What if everything you “knew” about something was wrong? Would you cling to what you “knew” anyway, even in the face of new information? Here’s the news: Fossil fuels will be virtually obsolete by 2030. As of 2002, no significant, easily accessible new oil had been discovered, and world oil production began declining. U.S. oil demand has been dropping since 2006, the U.S. has become a net fuel exporter, and analysts at Deutschebank and elsewhere predict that by 2030 in industrialized nations, 60 percent of all coal-fired plants and half of all oil-fired plants will be closed, nuclear will be gone, and renewable energy, waste-to-energy and natural gas plants will provide all the electric and thermal energy we need.
“We’re now in the end game,” says economist Jeremy Rifkin.
This may sound like topsy-turvy Purim thinking, but we Jews have been turning the world on its head since we exited Egypt 4,000 years ago. We think “outside the box,” because that’s where we’ve been obliged to live. We invented the Sabbath and Ten Commandments, the rabbinate and Talmudic scholarship, Marxism, psychology, Zionism, relativity and Hollywood. Why not a fossil-fuel–free world?
Until the early 1800s, humans lived solely on “current solar income” — the daily sunshine that provided light, heat, and energy for photosynthesis and all other activities on Earth. When the sun went down, people lit oil lamps or candles, and wrapped up their day’s business. They could see the Milky Way from the biggest cities at night. And distances and delivery times were based on how far a pack animal could travel in a day: 20-40 miles.
But thanks to fossil fuel infusions since the 19th century, today we can travel more than 300 times farther than our ancestors. (Minneapolis to Melbourne? Just jump on the jet!) Even our food travels 50 times farther —1,500 miles or even more from farm to table. But even as our entire civilization depends on fossil fuels, two factors are driving us back to our solar income roots: The direct relationship between economic collapse and high fossil fuel prices, and private investments that increasingly favor energy efficiency over generation.

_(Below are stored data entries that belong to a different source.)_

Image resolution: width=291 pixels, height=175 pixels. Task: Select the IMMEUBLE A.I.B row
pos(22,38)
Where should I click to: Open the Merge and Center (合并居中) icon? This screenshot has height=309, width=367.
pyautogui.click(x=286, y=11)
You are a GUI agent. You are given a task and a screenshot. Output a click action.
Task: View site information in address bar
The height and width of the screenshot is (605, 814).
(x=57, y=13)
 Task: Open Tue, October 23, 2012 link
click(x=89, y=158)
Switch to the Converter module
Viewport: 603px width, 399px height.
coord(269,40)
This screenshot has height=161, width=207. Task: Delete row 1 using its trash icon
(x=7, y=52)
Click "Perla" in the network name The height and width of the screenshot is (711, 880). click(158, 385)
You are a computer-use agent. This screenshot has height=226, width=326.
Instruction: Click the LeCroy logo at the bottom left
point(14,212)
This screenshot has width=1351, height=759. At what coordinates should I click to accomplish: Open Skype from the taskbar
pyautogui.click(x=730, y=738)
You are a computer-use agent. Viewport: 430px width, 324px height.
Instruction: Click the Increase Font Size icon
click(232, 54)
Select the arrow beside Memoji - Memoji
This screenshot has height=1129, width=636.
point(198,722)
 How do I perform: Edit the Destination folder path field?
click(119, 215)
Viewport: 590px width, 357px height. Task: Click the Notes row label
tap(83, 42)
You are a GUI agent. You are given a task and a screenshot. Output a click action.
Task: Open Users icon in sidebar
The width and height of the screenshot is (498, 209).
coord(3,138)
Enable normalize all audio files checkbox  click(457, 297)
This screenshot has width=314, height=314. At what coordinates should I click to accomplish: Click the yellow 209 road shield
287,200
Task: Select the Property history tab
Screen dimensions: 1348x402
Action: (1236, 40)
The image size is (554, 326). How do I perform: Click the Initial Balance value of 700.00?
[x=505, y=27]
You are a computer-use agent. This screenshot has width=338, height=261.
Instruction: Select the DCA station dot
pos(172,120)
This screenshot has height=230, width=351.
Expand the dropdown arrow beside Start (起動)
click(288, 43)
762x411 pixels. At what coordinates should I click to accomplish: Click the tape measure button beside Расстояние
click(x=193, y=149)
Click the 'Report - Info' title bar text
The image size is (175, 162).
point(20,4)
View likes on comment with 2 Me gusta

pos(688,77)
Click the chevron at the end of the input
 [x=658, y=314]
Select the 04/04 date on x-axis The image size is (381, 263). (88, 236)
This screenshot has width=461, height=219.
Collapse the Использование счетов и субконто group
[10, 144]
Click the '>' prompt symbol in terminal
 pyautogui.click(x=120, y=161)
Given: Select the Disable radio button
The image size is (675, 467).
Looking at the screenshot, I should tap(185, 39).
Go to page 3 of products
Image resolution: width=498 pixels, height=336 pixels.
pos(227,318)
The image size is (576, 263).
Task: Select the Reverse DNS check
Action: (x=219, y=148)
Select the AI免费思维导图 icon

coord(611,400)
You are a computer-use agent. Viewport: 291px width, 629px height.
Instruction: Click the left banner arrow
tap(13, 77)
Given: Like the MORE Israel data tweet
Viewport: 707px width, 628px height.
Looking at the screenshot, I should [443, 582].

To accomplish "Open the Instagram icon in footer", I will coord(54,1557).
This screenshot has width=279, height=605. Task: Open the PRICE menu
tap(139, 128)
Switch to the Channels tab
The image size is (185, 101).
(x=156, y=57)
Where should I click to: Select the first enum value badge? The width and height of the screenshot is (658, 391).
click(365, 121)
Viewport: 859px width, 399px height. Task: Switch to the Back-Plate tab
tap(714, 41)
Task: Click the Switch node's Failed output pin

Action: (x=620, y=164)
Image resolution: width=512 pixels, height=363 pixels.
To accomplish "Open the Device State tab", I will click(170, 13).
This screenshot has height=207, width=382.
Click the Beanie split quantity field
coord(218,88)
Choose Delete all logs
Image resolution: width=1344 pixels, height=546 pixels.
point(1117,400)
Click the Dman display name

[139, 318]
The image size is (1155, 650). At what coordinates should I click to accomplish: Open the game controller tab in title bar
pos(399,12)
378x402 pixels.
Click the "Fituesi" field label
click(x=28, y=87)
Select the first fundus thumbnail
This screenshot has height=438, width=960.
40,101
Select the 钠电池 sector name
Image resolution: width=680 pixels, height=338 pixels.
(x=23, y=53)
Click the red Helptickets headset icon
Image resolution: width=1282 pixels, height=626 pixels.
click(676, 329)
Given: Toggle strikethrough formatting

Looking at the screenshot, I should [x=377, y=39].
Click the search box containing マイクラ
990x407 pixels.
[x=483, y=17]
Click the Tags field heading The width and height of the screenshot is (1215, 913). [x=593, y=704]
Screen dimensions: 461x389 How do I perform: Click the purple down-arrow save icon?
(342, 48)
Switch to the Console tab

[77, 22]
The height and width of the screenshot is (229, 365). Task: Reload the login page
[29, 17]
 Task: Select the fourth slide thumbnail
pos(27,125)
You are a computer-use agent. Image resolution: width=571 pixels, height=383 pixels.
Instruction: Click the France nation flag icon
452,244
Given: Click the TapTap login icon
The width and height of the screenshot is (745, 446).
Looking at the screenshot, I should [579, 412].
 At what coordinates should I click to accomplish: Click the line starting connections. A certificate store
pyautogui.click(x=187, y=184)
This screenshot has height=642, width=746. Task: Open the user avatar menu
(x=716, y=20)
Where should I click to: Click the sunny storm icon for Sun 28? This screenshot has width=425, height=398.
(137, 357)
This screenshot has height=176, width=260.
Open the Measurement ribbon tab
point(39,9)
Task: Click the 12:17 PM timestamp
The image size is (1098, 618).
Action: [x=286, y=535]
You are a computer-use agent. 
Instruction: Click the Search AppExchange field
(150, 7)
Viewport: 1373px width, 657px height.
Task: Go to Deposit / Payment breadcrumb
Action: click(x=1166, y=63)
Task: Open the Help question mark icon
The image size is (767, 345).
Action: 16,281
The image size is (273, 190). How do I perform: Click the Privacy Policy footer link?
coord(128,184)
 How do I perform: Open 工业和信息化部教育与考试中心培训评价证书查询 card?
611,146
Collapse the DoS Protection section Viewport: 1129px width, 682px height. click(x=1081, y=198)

Rifkin and other economists found that each time we try to restart our economic engine, fossil fuel prices rise and the economy sputters — in roughly four-year cycles. And as China and India demand increasing shares of the world’s fossil-fueled economy, this situation will only get worse.
Simultaneously, investors have found that funding energy efficiency costs less than half of what generating electricity does — about a penny per kilowatt; plus, it cuts greenhouse gas emissions, and avoids the risks of massive accidents and toxic wastes. Renewables now supply 11 percent of U.S. energy (through co-generation, wind, solar, waste to energy, geothermal and hydro plants). Over the past decade, investments in coal- and oil-fired power plants have decreased, and no private money has gone into nuclear.
So why do the fossil-fuel industries persist in claiming we need to drill and mine today, so we can secure the energy we need for tomorrow? They’re lying to protect their investments. The U.S. actually wastes about 75 percent of all the energy it uses — through heat and transmission losses, and inefficient designs and operations of vehicles, buildings and equipment.
Dramatically improving our energy efficiency would reduce or eliminate our needs to mine coal or uranium for “clean” coal and “safe” nuclear plants, drill for oil offshore and in the Arctic, or dig up Alberta and North Dakota tar sands. And it would flatten our boom-and-bust economic cycles.
We not only wouldn’t need the extra energy, we could drive and charge millions of electric cars, and cut our carbon emissions output below the magical 350 parts per million that could help reverse climate change. The Wuppertal Institute, RMI and many others assert we can use our energy 10 times more efficiently than we do now. Which ironically puts the most ancient way to do things — living on current solar income — within our reach. As Ralph Waldo Emerson once said, “All my great ideas have been stolen by the ancients.”
So nuclear is dead, coal and oil are dying, and efficiency and renewables are ascending. Killing the XL Pipeline is a smart move, since the tar sands will be a bubble that bursts as demand evaporates and those windy mid-continent areas get converted to renewable energy use. Increasingly, all that’s available for consumers to buy are high-mile-per-gallon vehicles, energy-efficient appliances and equipment, and green materials and building products; and the only ways we can build are “green.” Long before we run out of fossil fuels, we just won’t need them. As Lovins enjoys reminding us, “We didn’t leave the Stone Age because we ran out of stones.” We just moved out of the Stone Age box.